| Directives |
1. In the forum thread about needing a business license to sell t-shirts online, what was the original poster told to file for when they went to get a business license?
2. Continue the forum thread about needing a business license to sell t-shirts online, picking up right after its last reply.

| Selected excerpt |
-- Start --
# Do I really need a business license to sell tshirts online??



## misfitdevil99

Hello all. So I'm getting ready to start selling my shirts online. I design the artwork on front, get them silk screened at a shop, and then mail them out from my apartment once ordered from customers online. 

I want to do this legally, so I..

Made a website
Got the Fictitious Bus. Name
Got a Fed. Tax ID#

I went to get a Business License, but was told i have to file for a Home Occupation Permit since I'll be doing bus. out of my home. Only problem is, that since I live in an apt. I have to get the owner to sign a noterized statement allowing me to do this. But the apts. I live in state no home business allowed in the lease.

So my question is, if i'm only selling online, and cant get a bus. license, am i screwed??

I'm a total noobe here, so any help would be hugely appreciated.

I live in Redlands, Ca. San Bernardino County.


----------



## DivineBling

If you want to do it right, you do need a home based business license. It seems you're stuck if the apartment owner won't sign off though. 
Any chance you can move? Rent a room in a house or something?


----------



## AtkinsonConsult

MisfitDevil99:

Why can't you just use a PO Box? If you need space use a U-Store-It place?
-- End --
Entries on finding words and elements
-- Start --
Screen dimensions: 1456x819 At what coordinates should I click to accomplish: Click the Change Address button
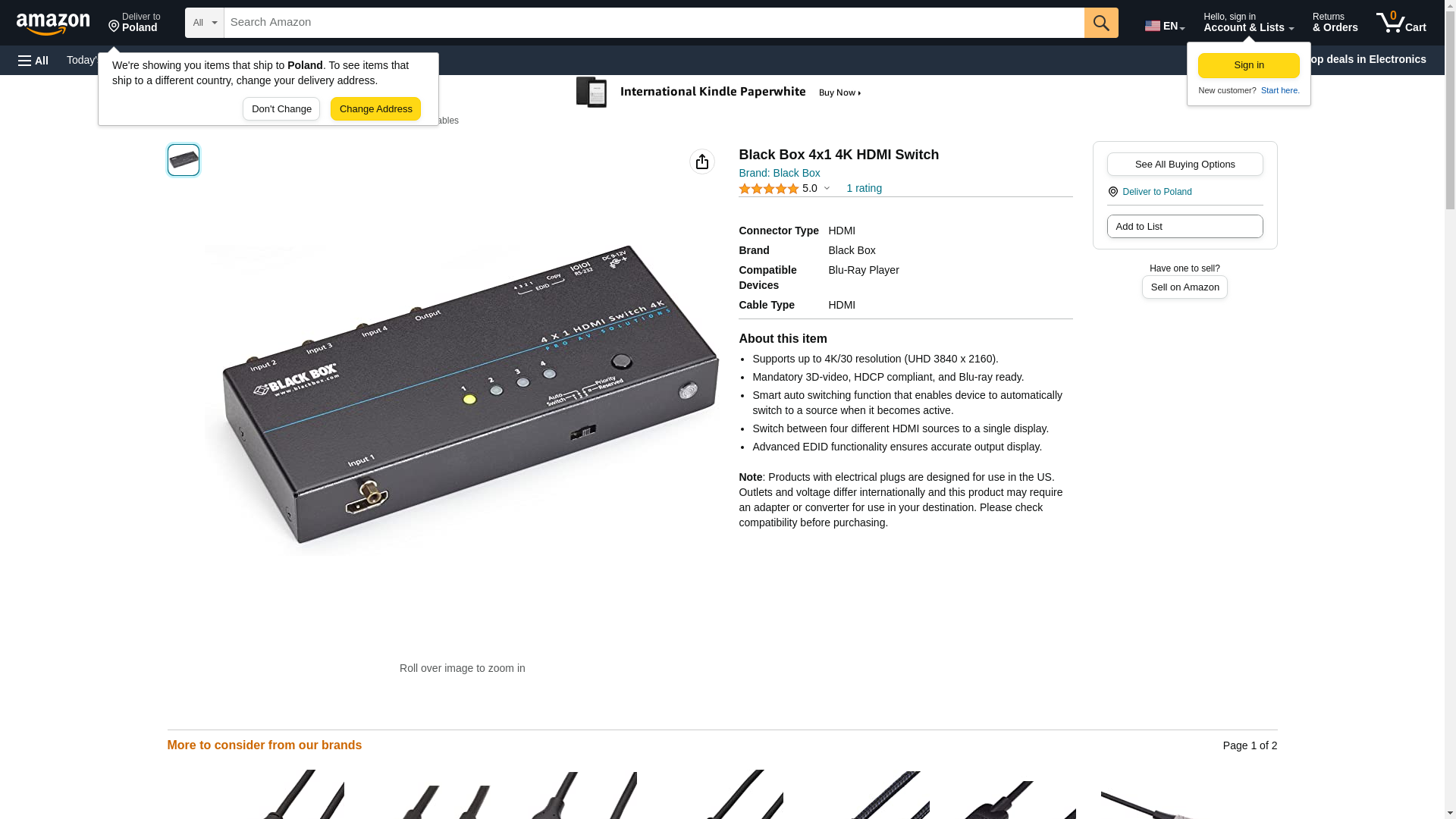click(x=375, y=108)
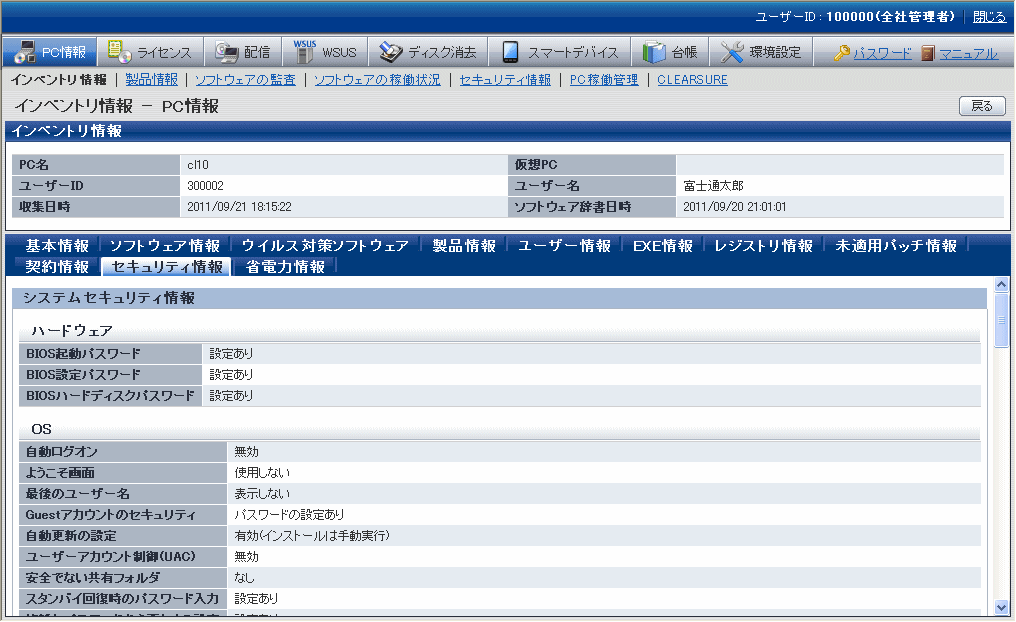
Task: Click the 台帳 ledger book icon
Action: click(x=654, y=52)
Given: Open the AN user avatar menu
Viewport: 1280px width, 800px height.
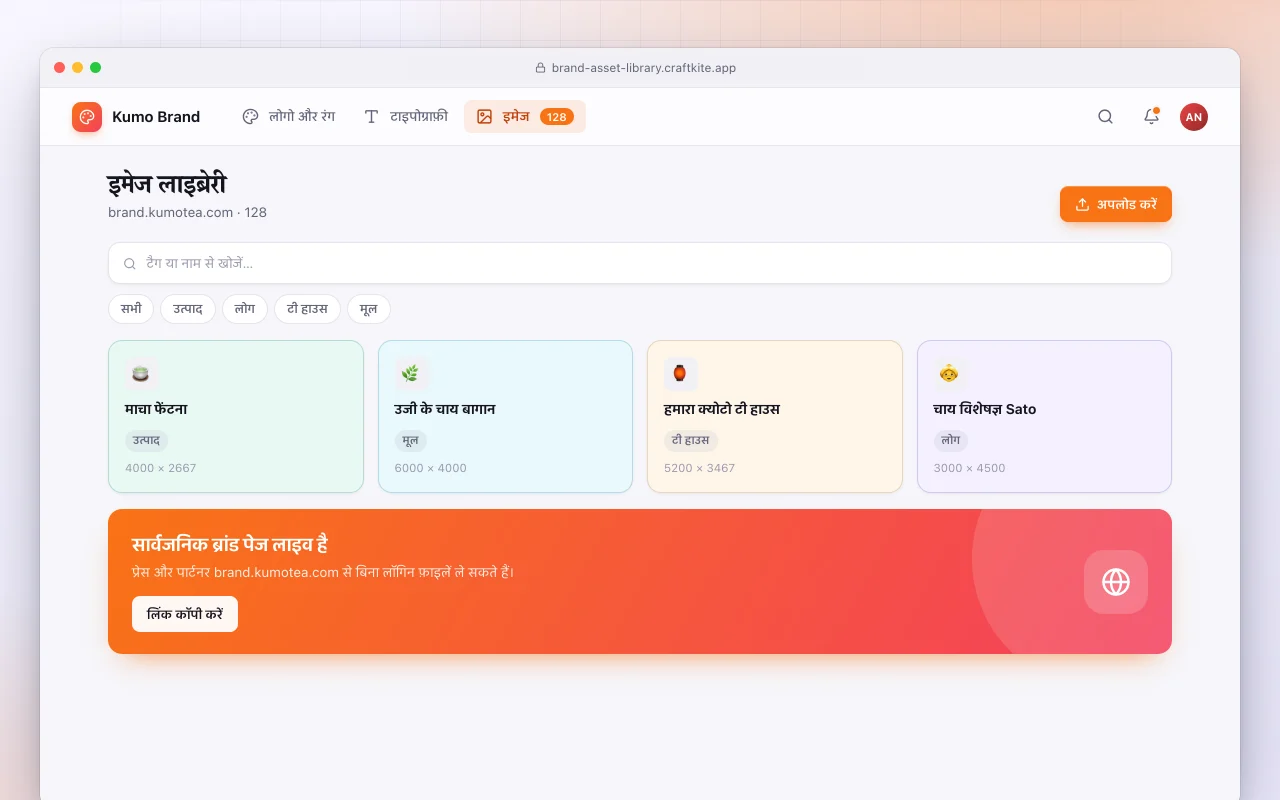Looking at the screenshot, I should [x=1194, y=117].
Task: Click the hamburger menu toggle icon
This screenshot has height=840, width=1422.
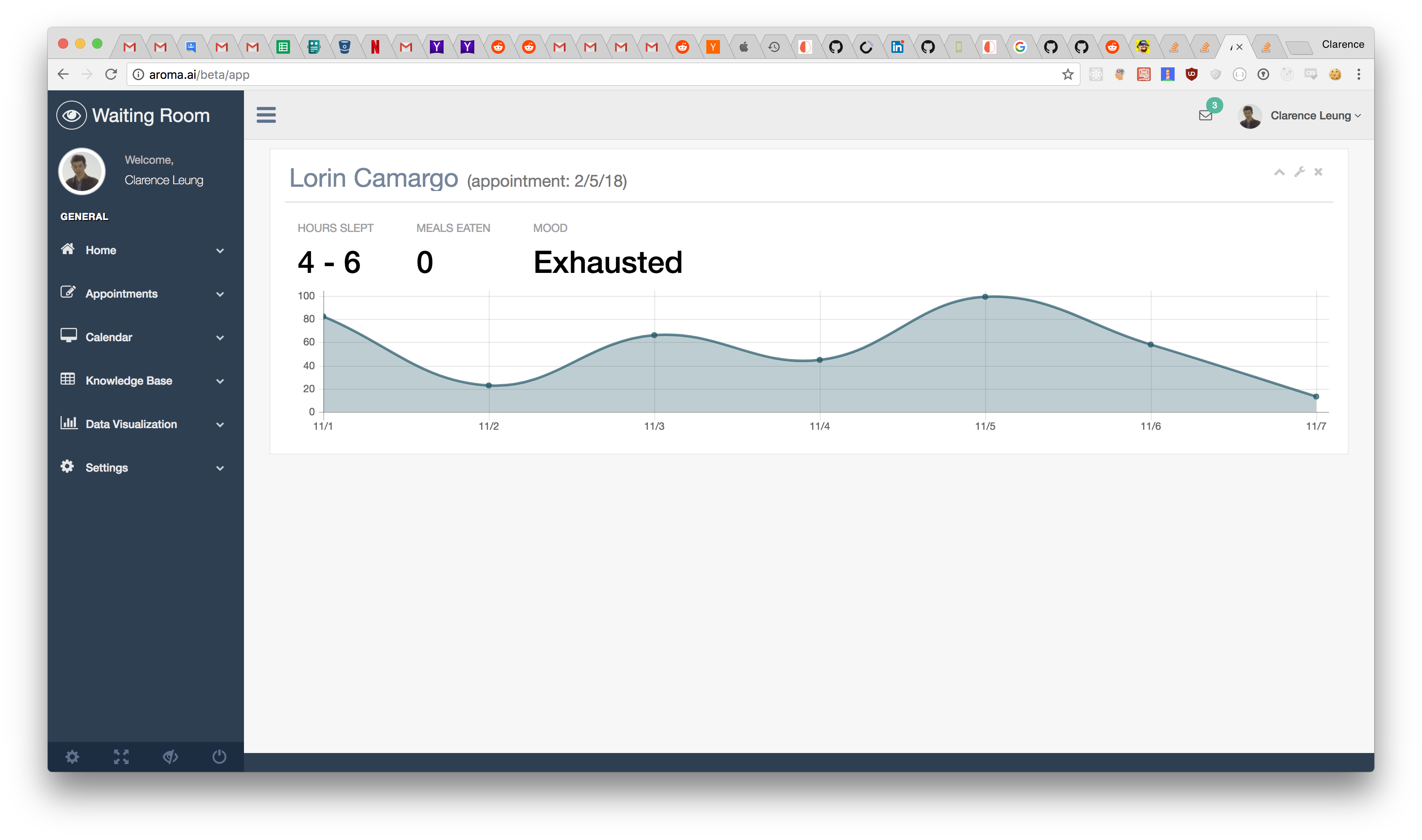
-- End --
| Responses to the tasks |
1. A Home Occupation Permit, because the business would be run out of their home.

2.
-M


----------



## tshirtgirl214

misfitdevil99 said:


> Hello all. So I'm getting ready to start selling my shirts online. I design the artwork on front, get them silk screened at a shop, and then mail them out from my apartment once ordered from customers online.
> 
> I want to do this legally, so I..
> 
> Made a website
> Got the Fictitious Bus. Name
> Got a Fed. Tax ID#
> 
> I went to get a Business License, but was told i have to file for a Home Occupation Permit since I'll be doing bus. ot of my home. Only problem is, that since I live in an apt. I have to get the owner to sign a noterized statement allowing me to do this. But the apts. I live in state no home business allowed in the lease.
> 
> So my question is, if i'm only selling online, and cant get a bus. license, am i screwed??
> 
> I'm a total noobe here, so any help would be hugely appreciated.
> 
> I live in Redlands, Ca. San Bernardino County.


 

You are not actually doing business out of your home , you just work from home. It's not like you have people coming in and out of your home to pick up shirts or place orders. You take orders online, and another company prints them for you.
As far as you shipping you dont have to even do that from the apt. , you can drop the packages off. 
I am in Texas and although we run a internet business , and we have a store front but thats because we print inhouse . I work from home taking orders online. Its completely legal here. You are really an internet business and in texas you dont even have to have a storefront. You only need a tex id number to pay sales tax.
Speak to someone else in the office , call them and explain you take orders online and there are absolutely no sales taking place there , but in cyberspace.


----------



## DivineBling

tshirtgirl214 said:


> You are not actually doing business out of your home , you just work from home. It's not like you have people coming in and out of your home to pick up shirts or place orders. You take orders online, and another company prints them for you.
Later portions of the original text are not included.